The circulation that was in early 1980 of 350,000 copies dropped to 70,000 copies in 1993. In early 1993, the magazine abandoned the monthly release and became bimonthly. The Filipacchi group stopped publication in June 1994.

==Lui published by Michel Birnbaum (1995–2010)==

===Le Nouveau Lui (1995–1997)===
The title was used again from 1995 to 1997 (14 issues) and named Le Nouveau Lui by Michel Birnbaum, a radiotherapist physician turned publisher as founder and owner of the holding company Altinea, specializing in magazines about vintage cars.

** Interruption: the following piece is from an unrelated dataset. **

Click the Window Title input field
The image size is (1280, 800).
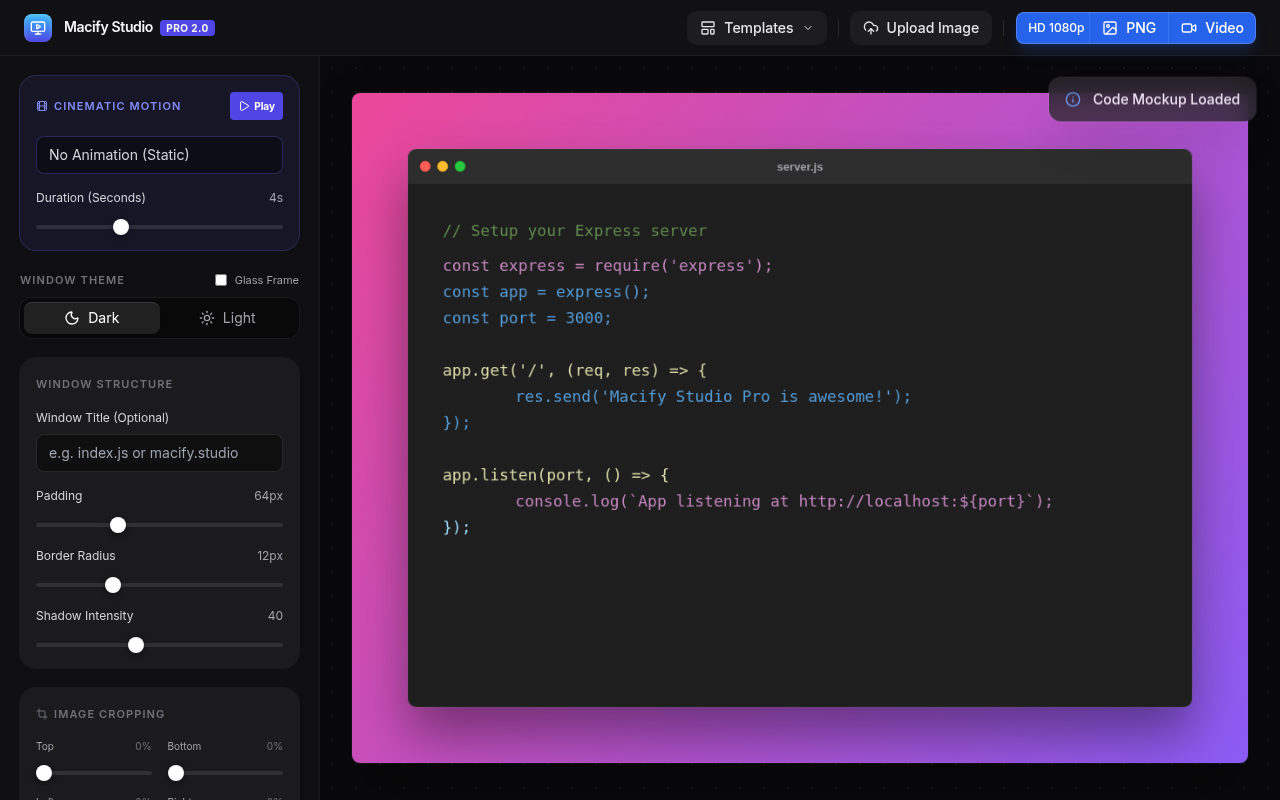159,453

The goal was to return to the roots (and success) of the original publication, intending a more glamour-oriented publication. The coverage of the first issue was dedicated to Miss Agnes. The magazine was again released as a monthly issue and the design of the title was upgraded. For the first time, the cover picture was devoted to one man alone, without an accompanying female model. This attempt to revive the magazine failed, with the final issue published in February 1997 with Eva Herzigová as the cover girl.

===Lui pornographic magazine (2001–2010)===
The magazine published quarterly from 2001 to 2010 had a pornographic nature. Its slogan was "L'officiel de la photo de charme" or (as on the online edition) "Le charme des filles d'aujourd hui." It was published by the company 1633, whose president and sole shareholder was Michel Birnbaum. Patrick Guérinet was the managing editor until July 2010, when he was succeeded by Francis Guillebon.

==Lui published by Jean-Yves Le Fur (2013–2020)==
The magazine was relaunched in 2013 with Léa Seydoux as its first cover girl. Its editor-in-chief was Frédéric Beigbeder. In March 2017, the magazine went from monthly to quarterly and Frédéric Taddeï succeeded Frédéric Beigbeder as its editor-in-chief.
Covergirls since the first issue have (as of January 2016) included Rihanna, Gisele Bundchen, Rita Ora, Monica Bellucci, Alessandra Ambrosio, Virginie Ledoyen, Naomi Campbell, Kate Moss, Jourdan Dunn, Carolyn Murphy, Joan Smalls, and others. With the exception of Bellucci who appeared semi-clothed, all have appeared topless or fully naked inside their issues.

== Lui under Jean-Christophe Florentin (2026–present) ==
The magazine returned in 2026 with a cover featuring Brigitte Bardot.